**The problem:** Whatever lines the data contains, output all of them unchanged.
[[ Supplied material, beginning ]]
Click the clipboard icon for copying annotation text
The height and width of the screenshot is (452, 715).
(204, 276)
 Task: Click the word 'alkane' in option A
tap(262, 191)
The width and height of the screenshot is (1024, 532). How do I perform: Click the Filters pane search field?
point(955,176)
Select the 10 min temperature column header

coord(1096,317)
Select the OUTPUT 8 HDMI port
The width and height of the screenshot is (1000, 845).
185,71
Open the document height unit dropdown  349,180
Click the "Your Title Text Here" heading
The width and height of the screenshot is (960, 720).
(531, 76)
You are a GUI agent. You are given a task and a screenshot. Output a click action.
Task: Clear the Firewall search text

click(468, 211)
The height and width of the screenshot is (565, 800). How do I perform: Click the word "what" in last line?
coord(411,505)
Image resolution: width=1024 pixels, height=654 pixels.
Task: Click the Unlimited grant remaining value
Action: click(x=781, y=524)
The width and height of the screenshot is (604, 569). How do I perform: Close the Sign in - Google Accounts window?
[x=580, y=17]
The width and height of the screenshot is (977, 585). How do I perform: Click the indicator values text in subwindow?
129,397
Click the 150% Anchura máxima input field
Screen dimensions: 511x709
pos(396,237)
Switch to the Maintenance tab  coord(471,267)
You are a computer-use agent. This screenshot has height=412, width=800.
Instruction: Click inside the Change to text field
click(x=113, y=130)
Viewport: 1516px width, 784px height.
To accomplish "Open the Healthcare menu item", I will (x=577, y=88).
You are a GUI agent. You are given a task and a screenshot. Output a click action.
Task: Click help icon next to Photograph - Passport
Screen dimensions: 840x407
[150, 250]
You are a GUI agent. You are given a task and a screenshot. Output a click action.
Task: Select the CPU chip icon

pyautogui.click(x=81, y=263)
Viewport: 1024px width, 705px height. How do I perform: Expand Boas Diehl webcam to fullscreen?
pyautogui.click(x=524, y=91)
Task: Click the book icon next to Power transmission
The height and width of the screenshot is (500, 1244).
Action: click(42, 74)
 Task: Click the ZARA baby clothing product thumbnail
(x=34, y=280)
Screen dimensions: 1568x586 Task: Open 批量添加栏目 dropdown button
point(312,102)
[[ Supplied material, end ]]
**Final answer:**
Click the clipboard icon for copying annotation text
The height and width of the screenshot is (452, 715).
(204, 276)
 Task: Click the word 'alkane' in option A
tap(262, 191)
The width and height of the screenshot is (1024, 532). How do I perform: Click the Filters pane search field?
point(955,176)
Select the 10 min temperature column header

coord(1096,317)
Select the OUTPUT 8 HDMI port
The width and height of the screenshot is (1000, 845).
185,71
Open the document height unit dropdown  349,180
Click the "Your Title Text Here" heading
The width and height of the screenshot is (960, 720).
(531, 76)
You are a GUI agent. You are given a task and a screenshot. Output a click action.
Task: Clear the Firewall search text

click(468, 211)
The height and width of the screenshot is (565, 800). How do I perform: Click the word "what" in last line?
coord(411,505)
Image resolution: width=1024 pixels, height=654 pixels.
Task: Click the Unlimited grant remaining value
Action: click(x=781, y=524)
The width and height of the screenshot is (604, 569). How do I perform: Close the Sign in - Google Accounts window?
[x=580, y=17]
The width and height of the screenshot is (977, 585). How do I perform: Click the indicator values text in subwindow?
129,397
Click the 150% Anchura máxima input field
Screen dimensions: 511x709
pos(396,237)
Switch to the Maintenance tab  coord(471,267)
You are a computer-use agent. This screenshot has height=412, width=800.
Instruction: Click inside the Change to text field
click(x=113, y=130)
Viewport: 1516px width, 784px height.
To accomplish "Open the Healthcare menu item", I will (x=577, y=88).
You are a GUI agent. You are given a task and a screenshot. Output a click action.
Task: Click help icon next to Photograph - Passport
Screen dimensions: 840x407
[150, 250]
You are a GUI agent. You are given a task and a screenshot. Output a click action.
Task: Select the CPU chip icon

pyautogui.click(x=81, y=263)
Viewport: 1024px width, 705px height. How do I perform: Expand Boas Diehl webcam to fullscreen?
pyautogui.click(x=524, y=91)
Task: Click the book icon next to Power transmission
The height and width of the screenshot is (500, 1244).
Action: click(42, 74)
 Task: Click the ZARA baby clothing product thumbnail
(x=34, y=280)
Screen dimensions: 1568x586 Task: Open 批量添加栏目 dropdown button
point(312,102)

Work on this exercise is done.